Record excerpts
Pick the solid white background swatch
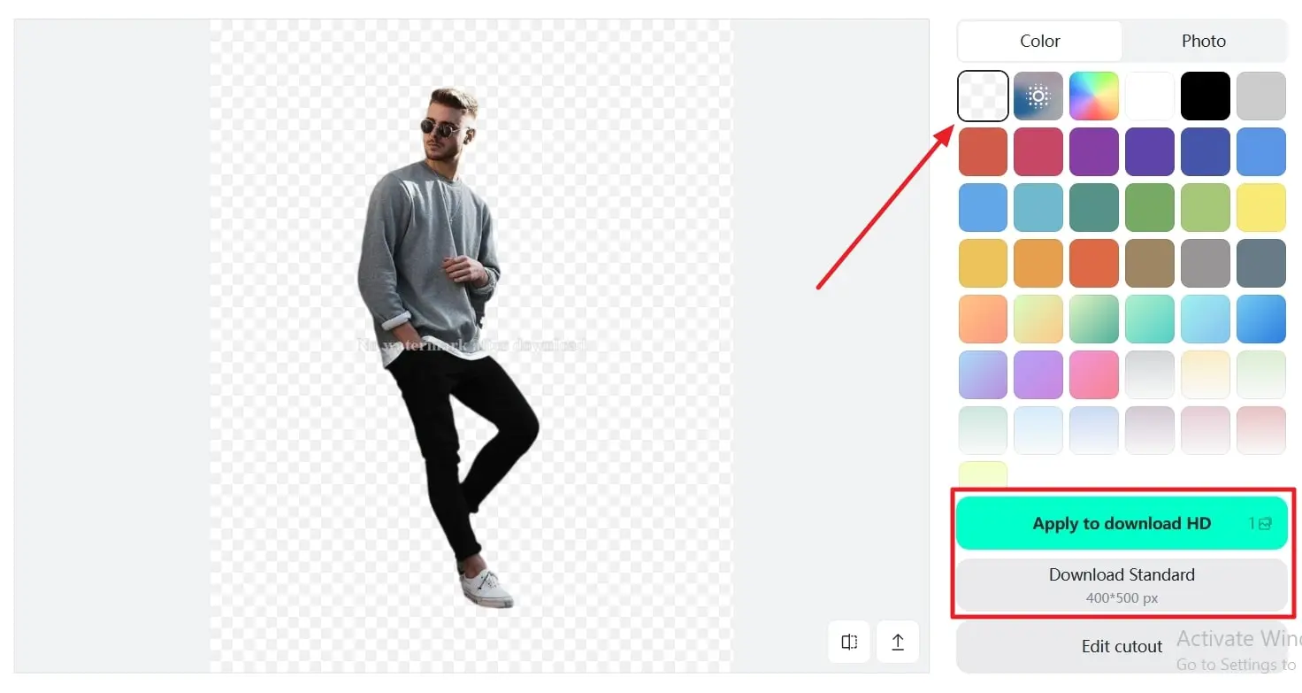The height and width of the screenshot is (693, 1302). 1150,96
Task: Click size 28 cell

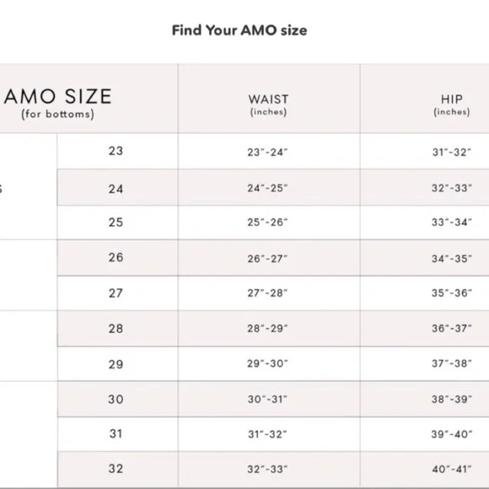Action: [x=116, y=329]
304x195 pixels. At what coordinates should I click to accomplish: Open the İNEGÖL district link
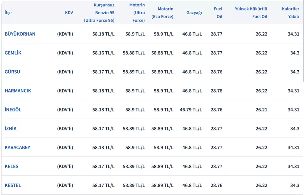[x=13, y=110]
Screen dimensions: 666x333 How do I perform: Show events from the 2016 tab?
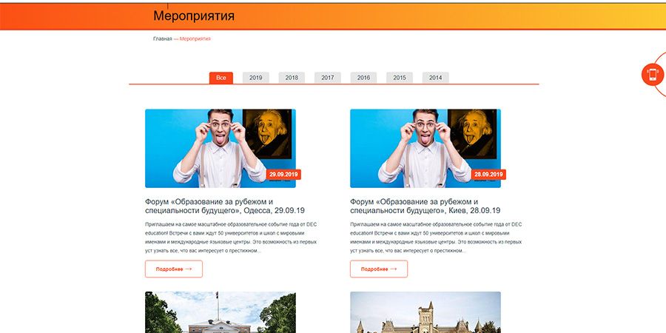tap(363, 78)

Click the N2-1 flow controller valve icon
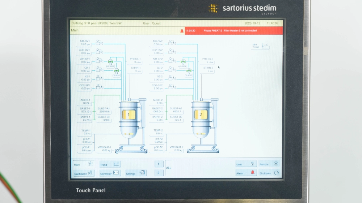(99, 78)
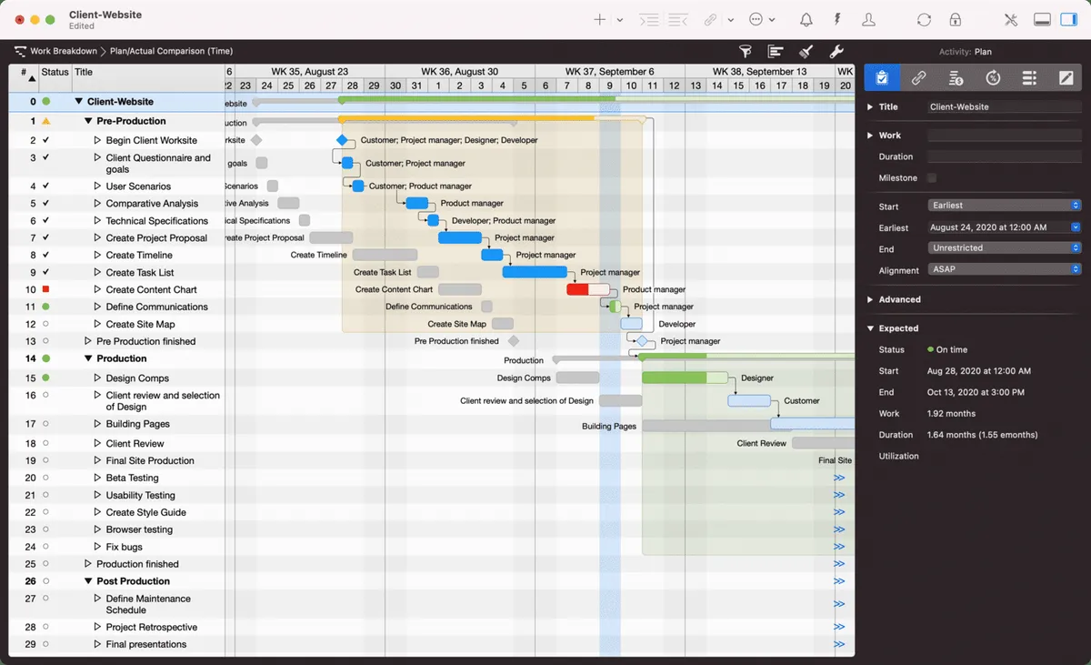The height and width of the screenshot is (665, 1091).
Task: Open the finance inspector tab icon
Action: (x=956, y=78)
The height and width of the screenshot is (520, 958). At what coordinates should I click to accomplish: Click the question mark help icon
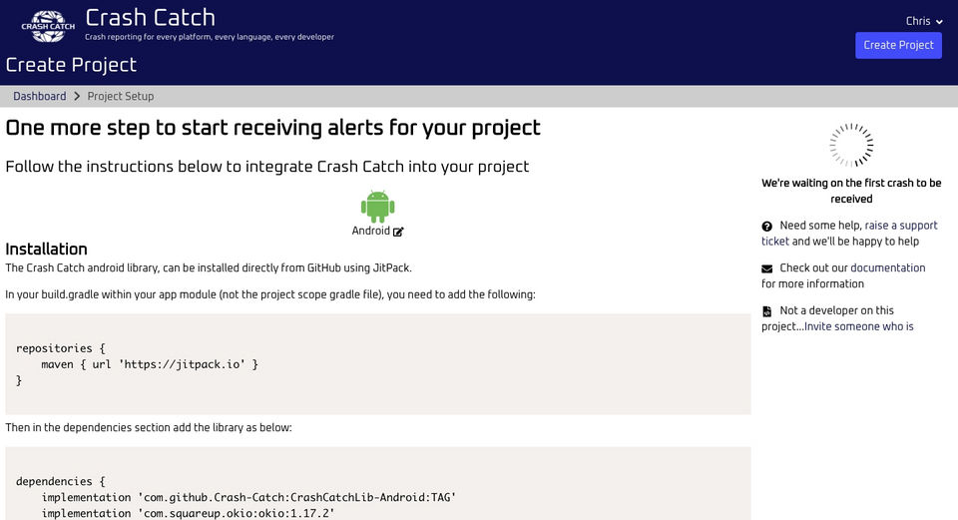coord(767,227)
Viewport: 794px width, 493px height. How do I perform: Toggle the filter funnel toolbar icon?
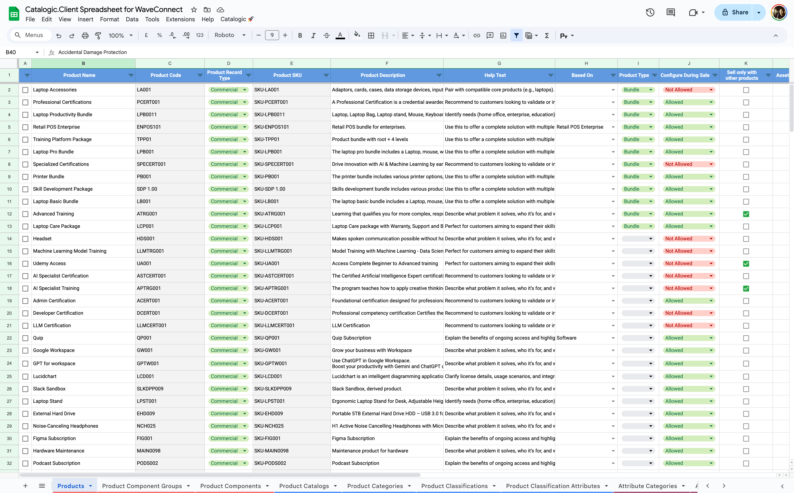coord(516,36)
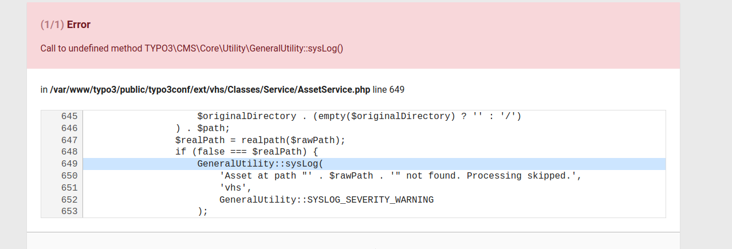This screenshot has height=249, width=732.
Task: Click line number 653 in the gutter
Action: coord(69,212)
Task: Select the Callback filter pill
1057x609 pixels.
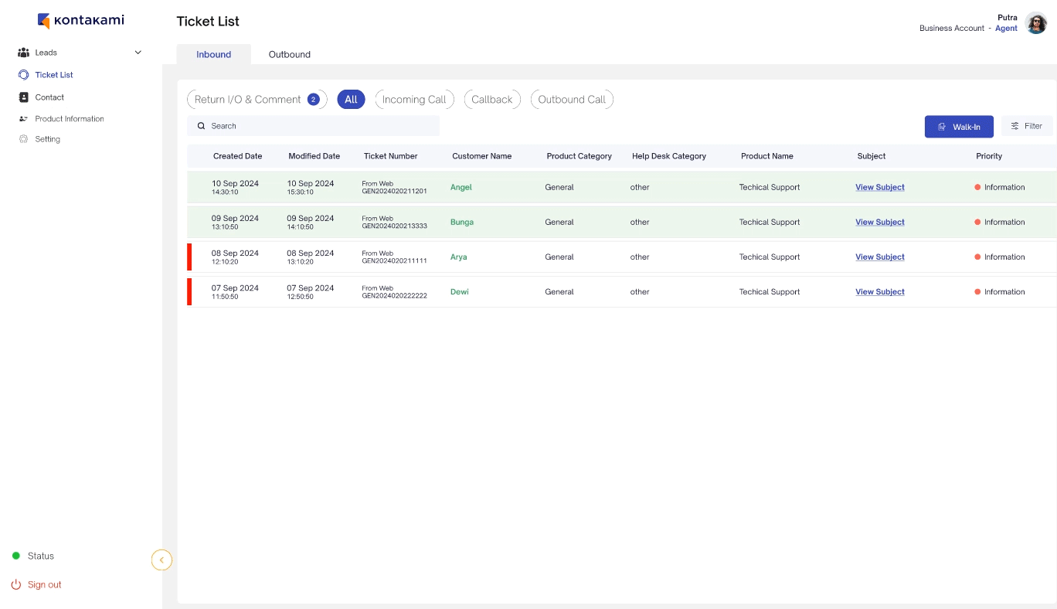Action: click(492, 100)
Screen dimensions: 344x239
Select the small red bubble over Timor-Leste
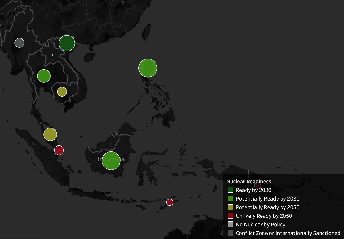tap(170, 202)
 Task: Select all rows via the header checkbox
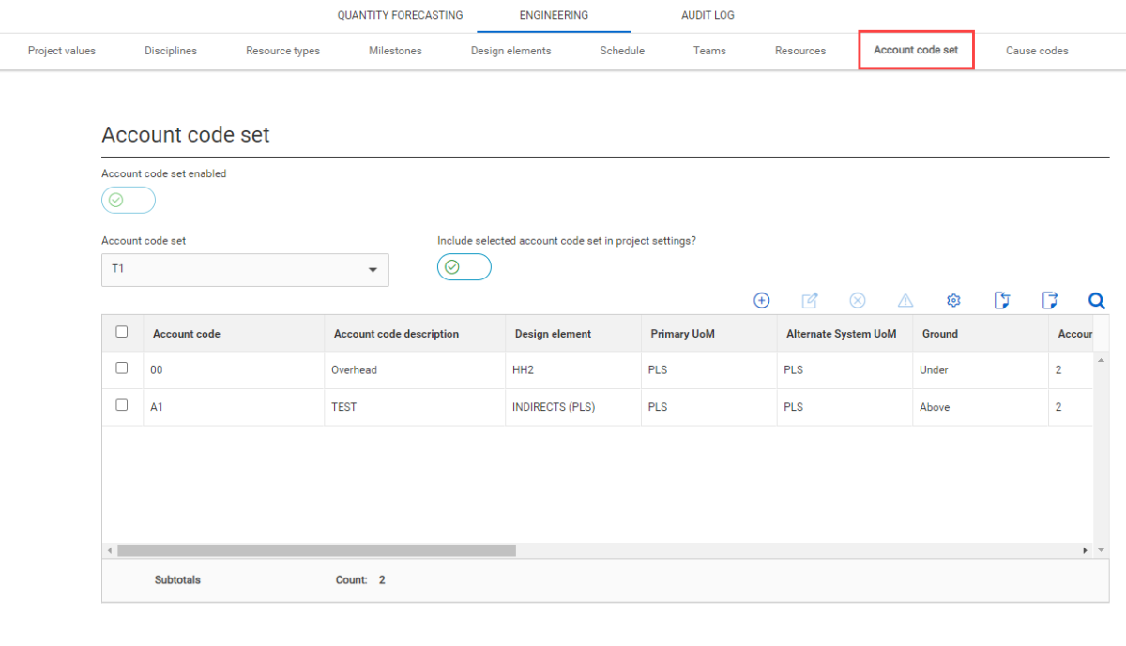tap(122, 332)
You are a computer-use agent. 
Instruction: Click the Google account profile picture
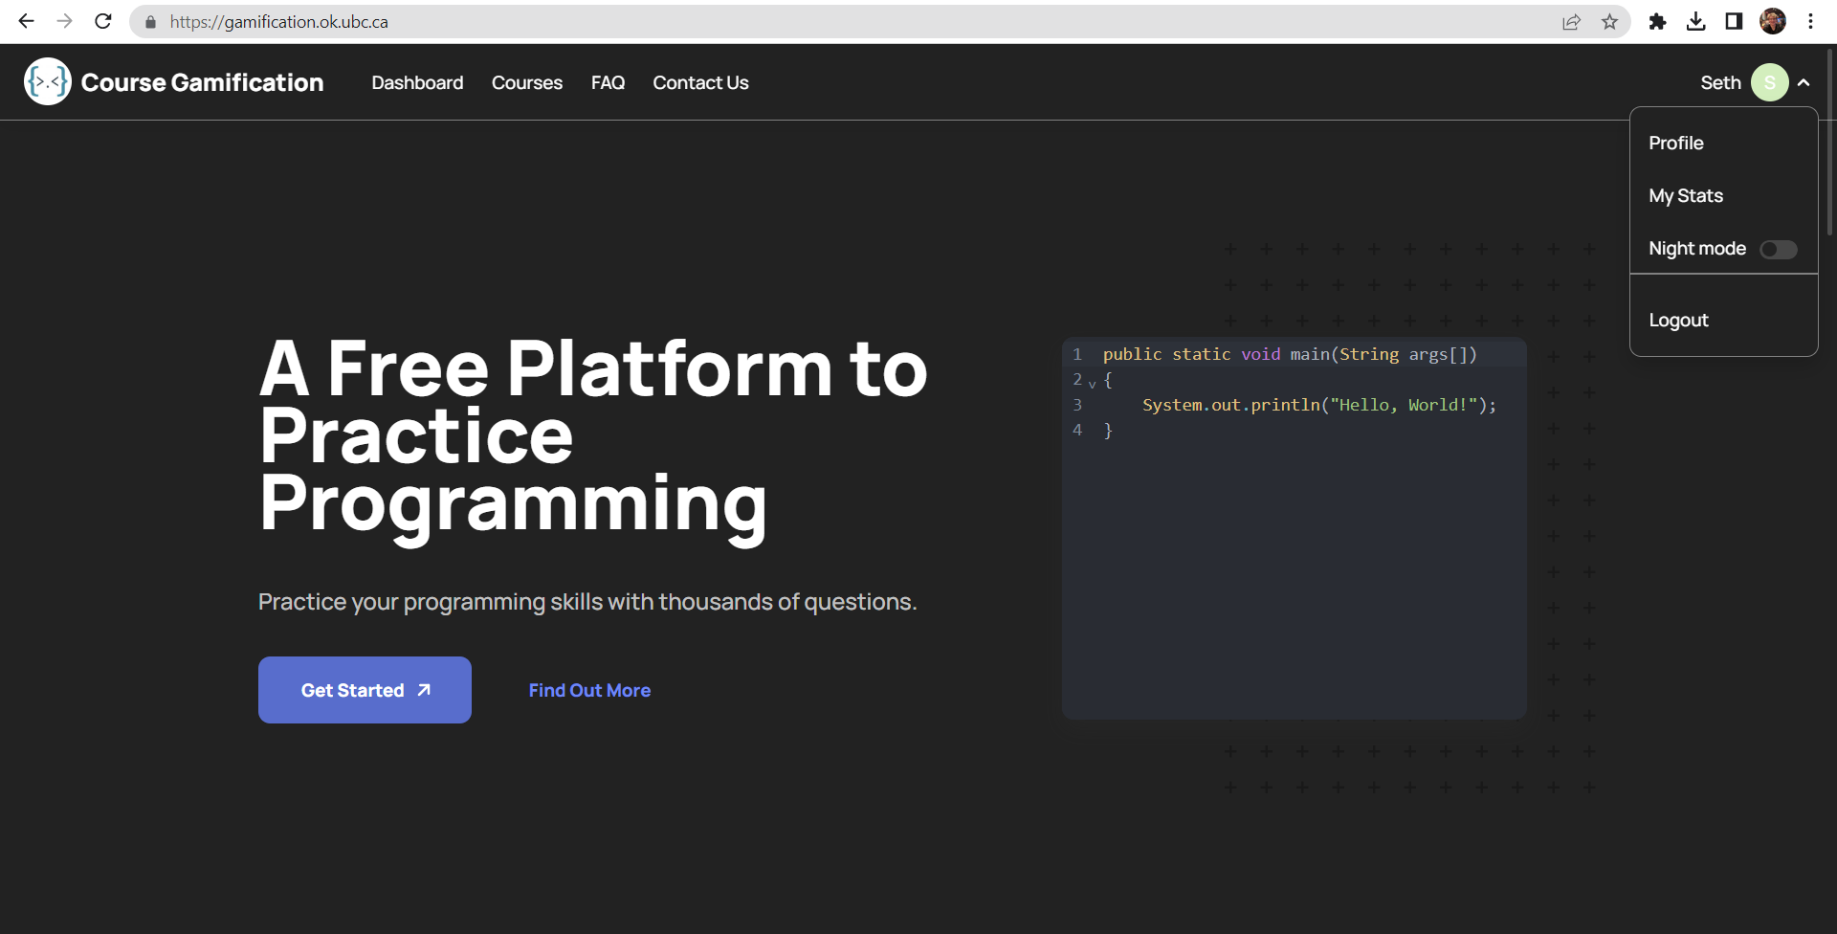pos(1774,21)
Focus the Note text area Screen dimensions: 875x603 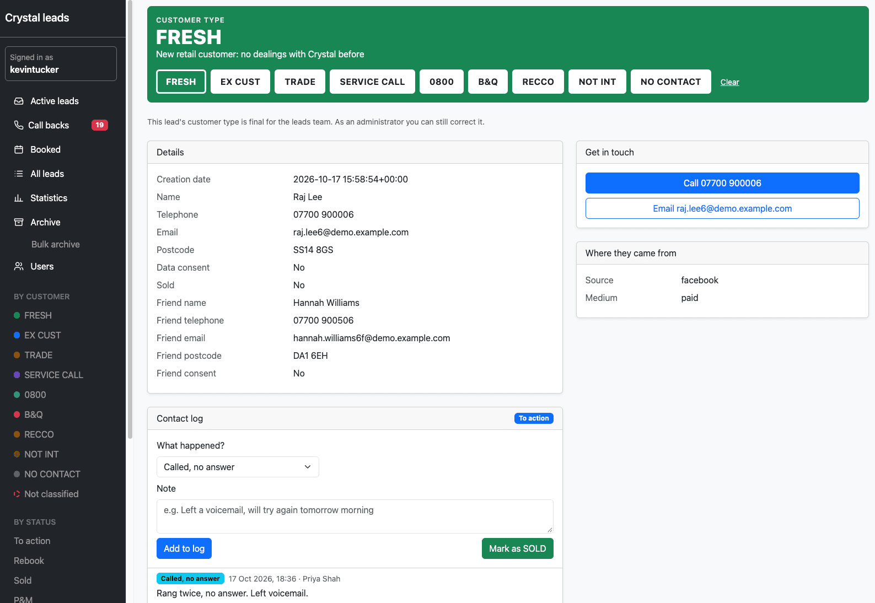[355, 516]
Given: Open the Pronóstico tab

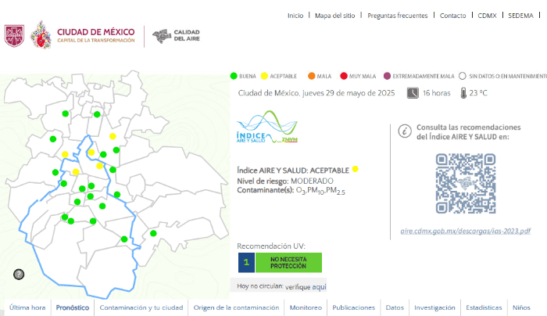Looking at the screenshot, I should [73, 307].
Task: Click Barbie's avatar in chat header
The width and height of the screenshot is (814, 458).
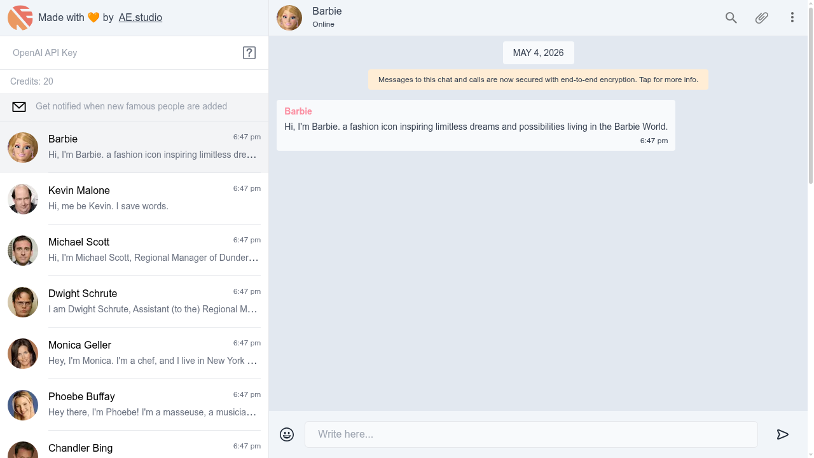Action: pyautogui.click(x=289, y=18)
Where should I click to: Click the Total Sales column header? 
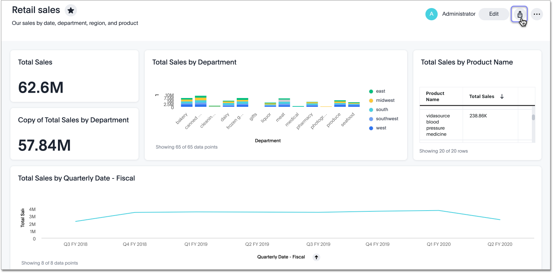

What to produce
In the items from the start through the line containing "coord(767,227)", inclusive, switch "swatch" to "square" and leave everything else unchanged. Write out only those lines, without the pictures.

Complete answer
Pick the solid white background square
The height and width of the screenshot is (693, 1302). 1150,96
Task: Click size 28 cell

Action: [x=116, y=329]
304x195 pixels. At what coordinates should I click to accomplish: Open the İNEGÖL district link
[x=13, y=110]
Screen dimensions: 666x333 How do I perform: Show events from the 2016 tab?
tap(363, 78)

Click the N2-1 flow controller valve icon
(99, 78)
The height and width of the screenshot is (665, 1091).
Task: Open the finance inspector tab icon
Action: (x=956, y=78)
The height and width of the screenshot is (520, 958). At what coordinates should I click to accomplish: Click the question mark help icon
coord(767,227)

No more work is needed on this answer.